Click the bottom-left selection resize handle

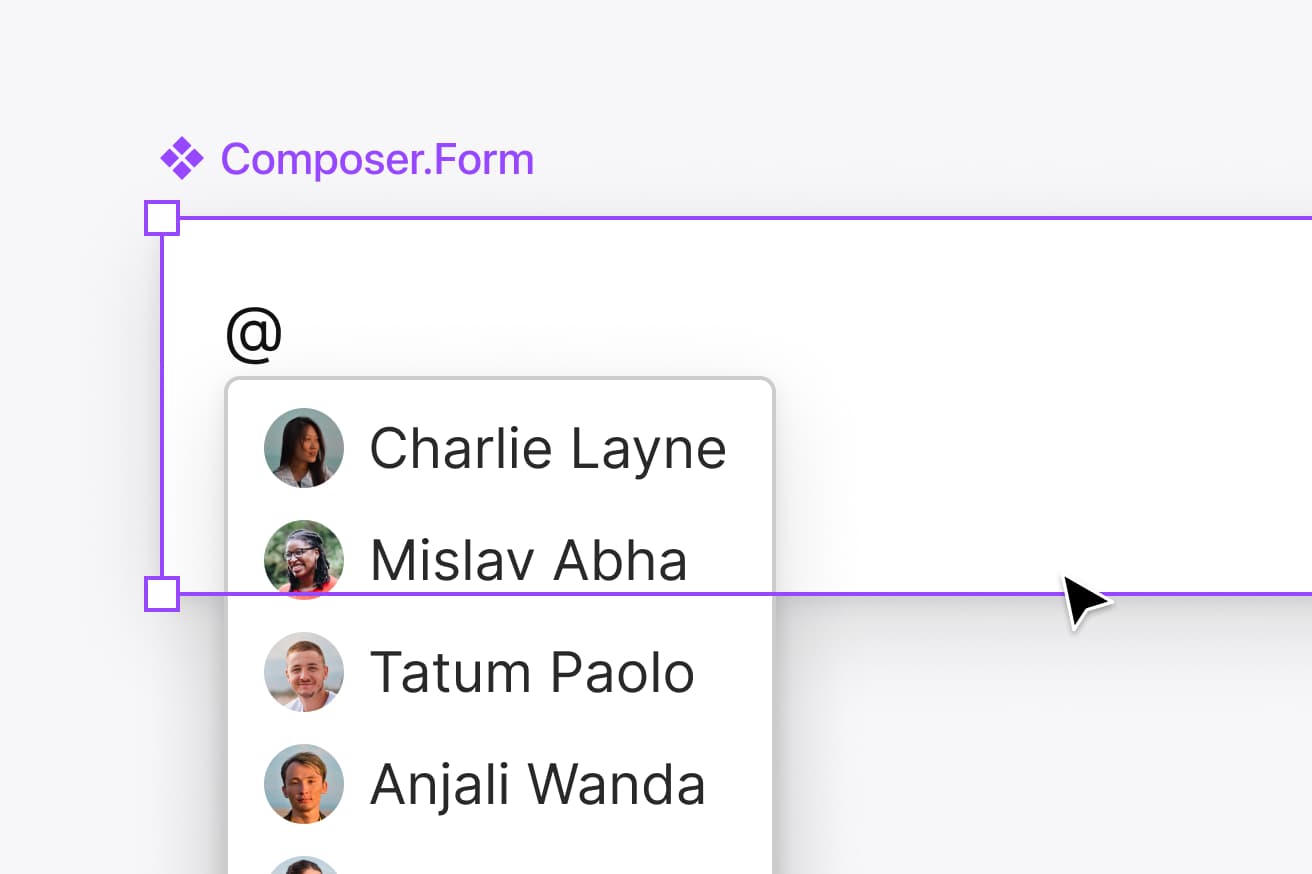pos(162,593)
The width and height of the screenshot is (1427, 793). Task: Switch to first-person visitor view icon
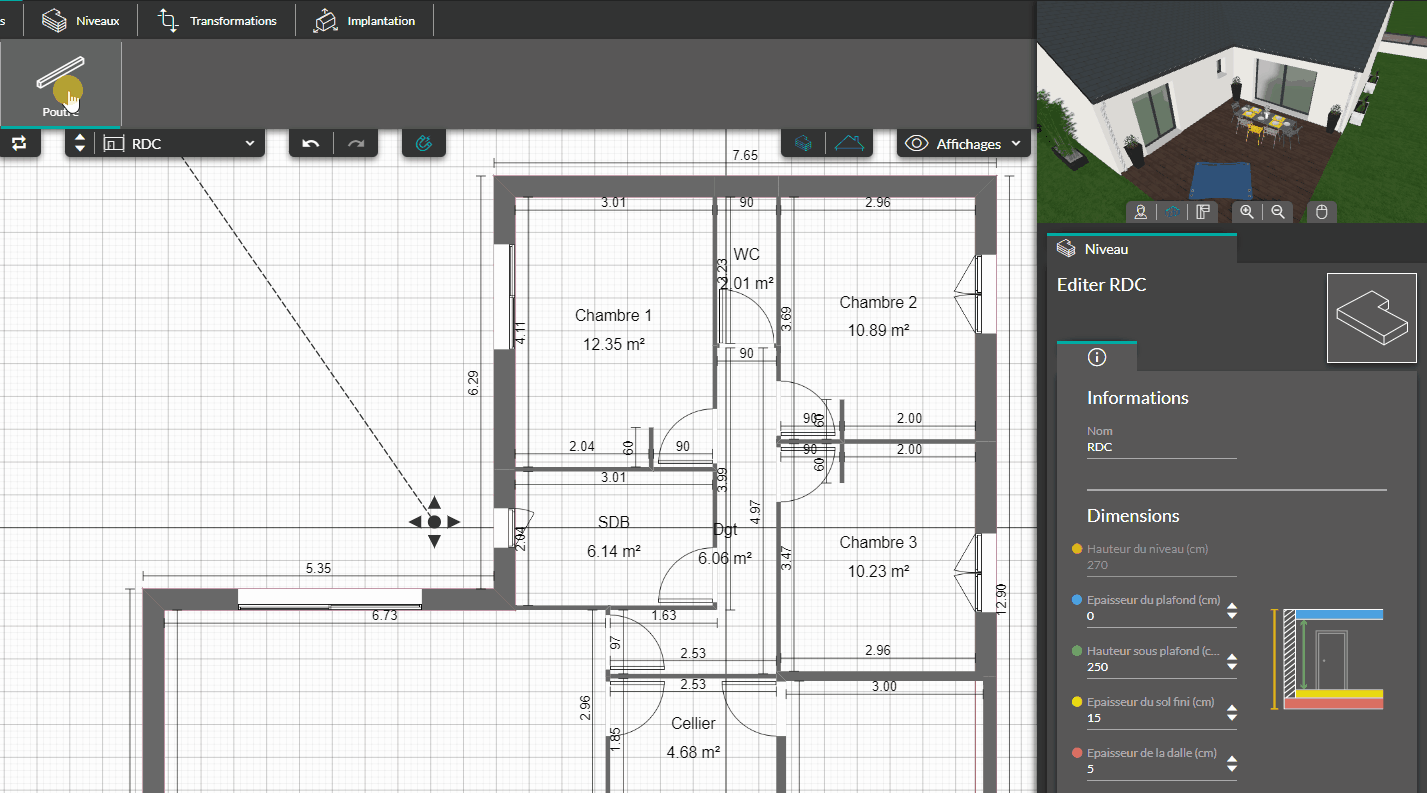click(x=1140, y=212)
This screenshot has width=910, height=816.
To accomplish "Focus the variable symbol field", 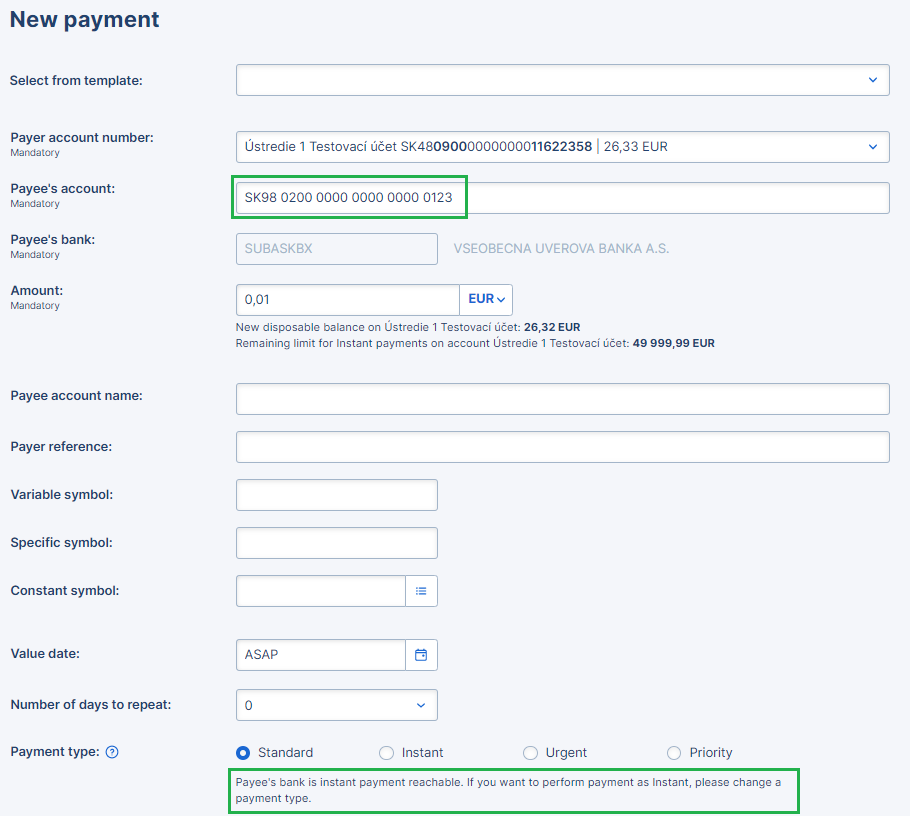I will pos(336,495).
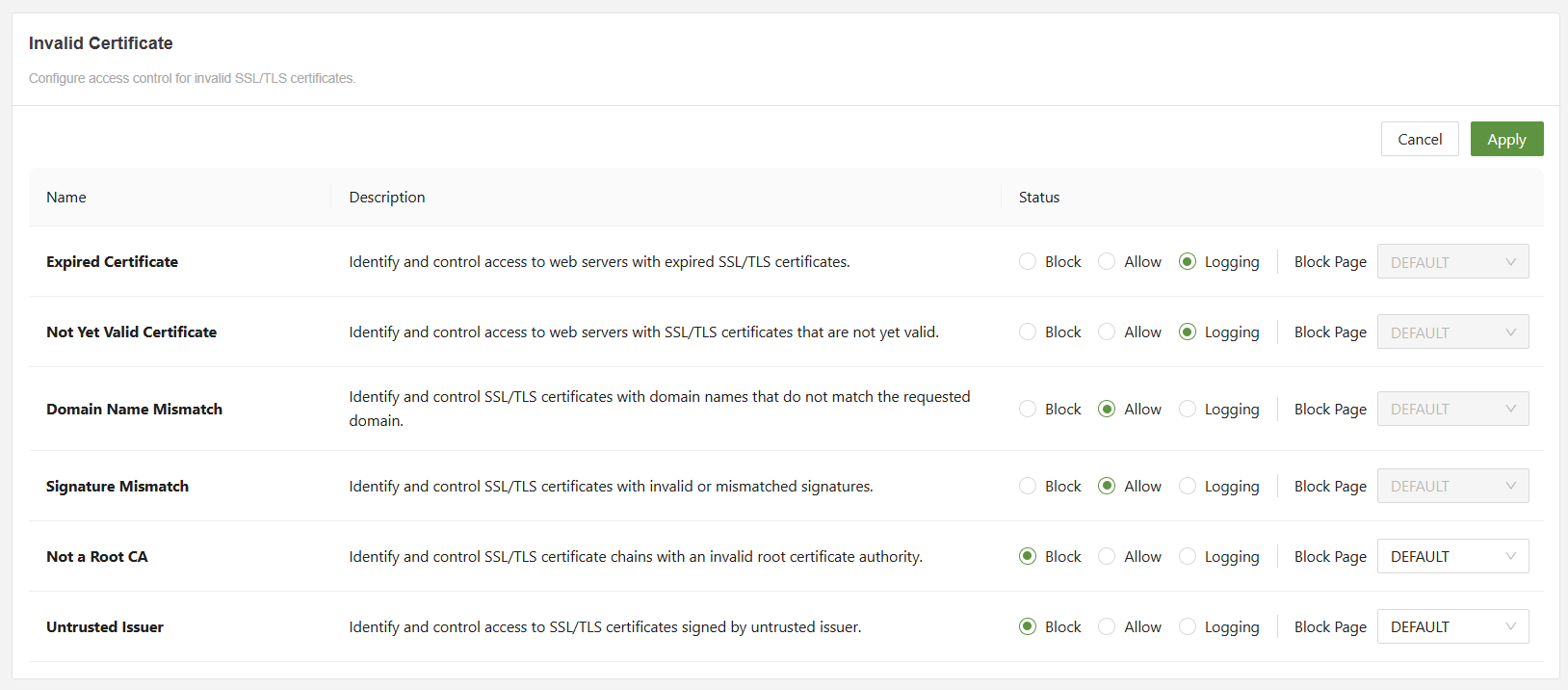This screenshot has height=690, width=1568.
Task: Set Not a Root CA to Allow
Action: (1107, 556)
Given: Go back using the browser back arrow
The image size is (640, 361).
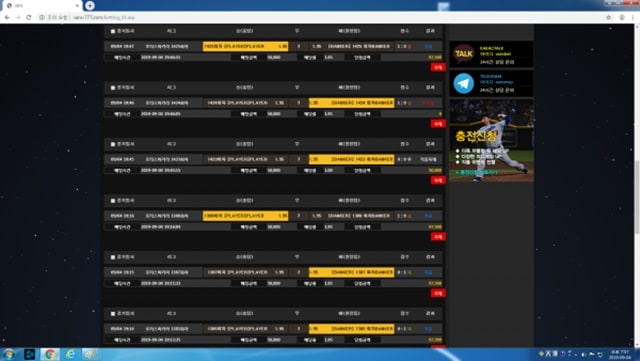Looking at the screenshot, I should 7,17.
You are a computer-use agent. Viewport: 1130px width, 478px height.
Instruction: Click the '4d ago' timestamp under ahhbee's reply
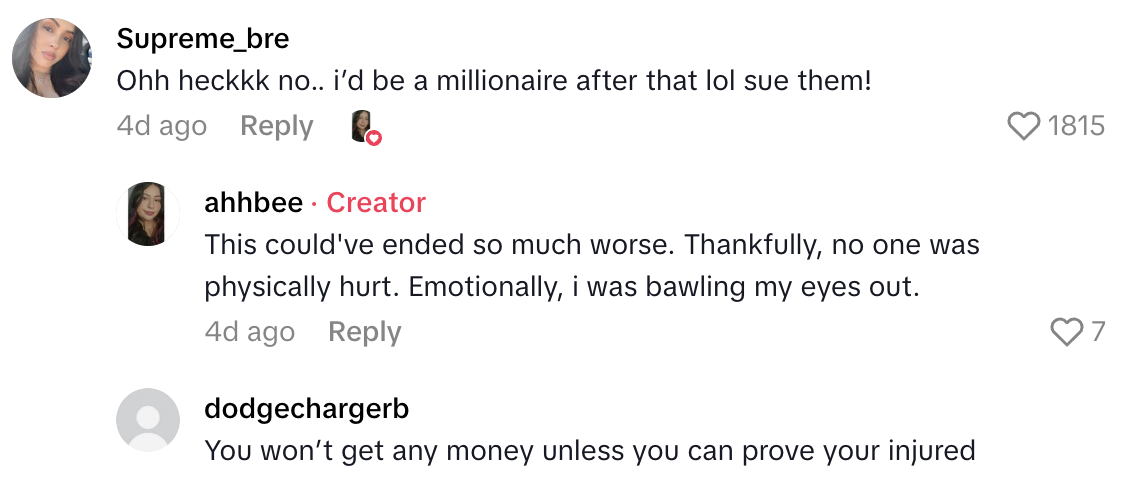click(250, 332)

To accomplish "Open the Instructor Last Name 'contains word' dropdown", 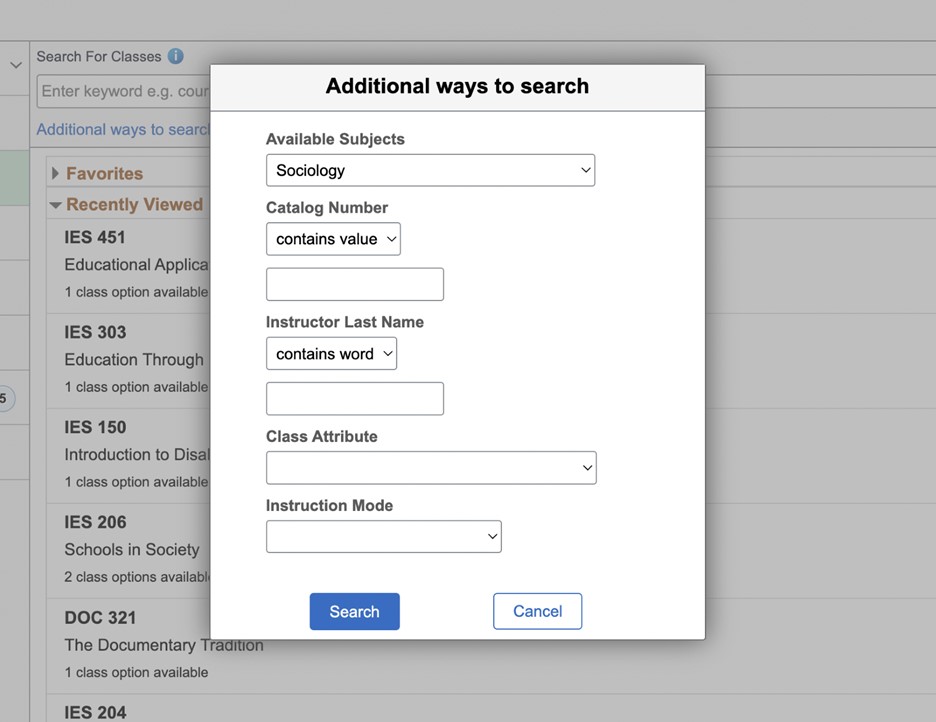I will [331, 354].
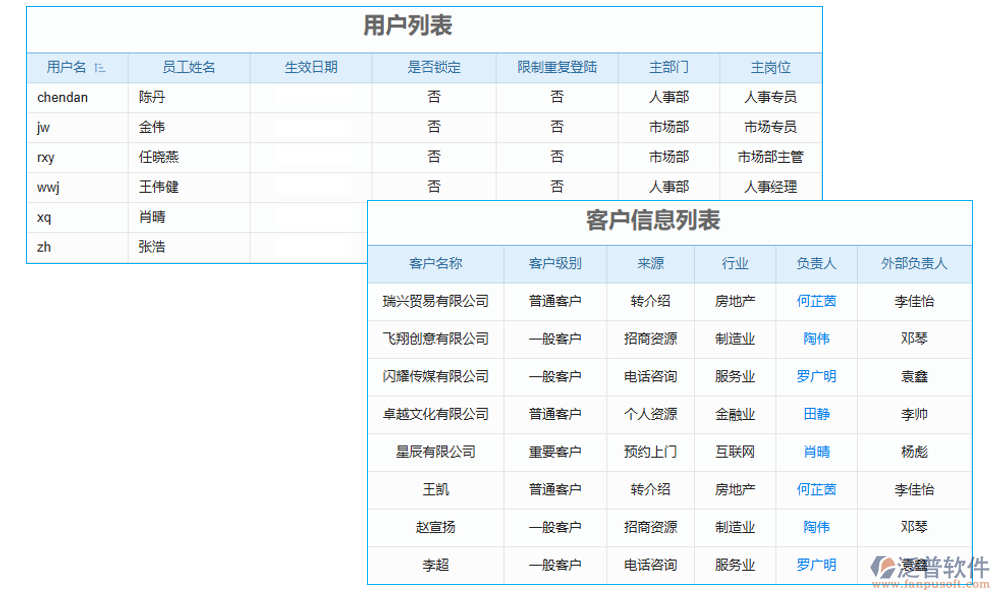Click 肖晴 link in 星辰有限公司 row
The image size is (1000, 600).
point(817,452)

EXERCISE OBJECTIVE → Begin at the top of the material above and output each line exactly, stopping after the line that holds "This screenshot has width=910, height=816.". Leave out pictures.

WRITTEN RESPONSE →
Click the bottom-left selection resize handle

pos(162,593)
The width and height of the screenshot is (1427, 793). Task: Switch to first-person visitor view icon
click(x=1140, y=212)
This screenshot has width=910, height=816.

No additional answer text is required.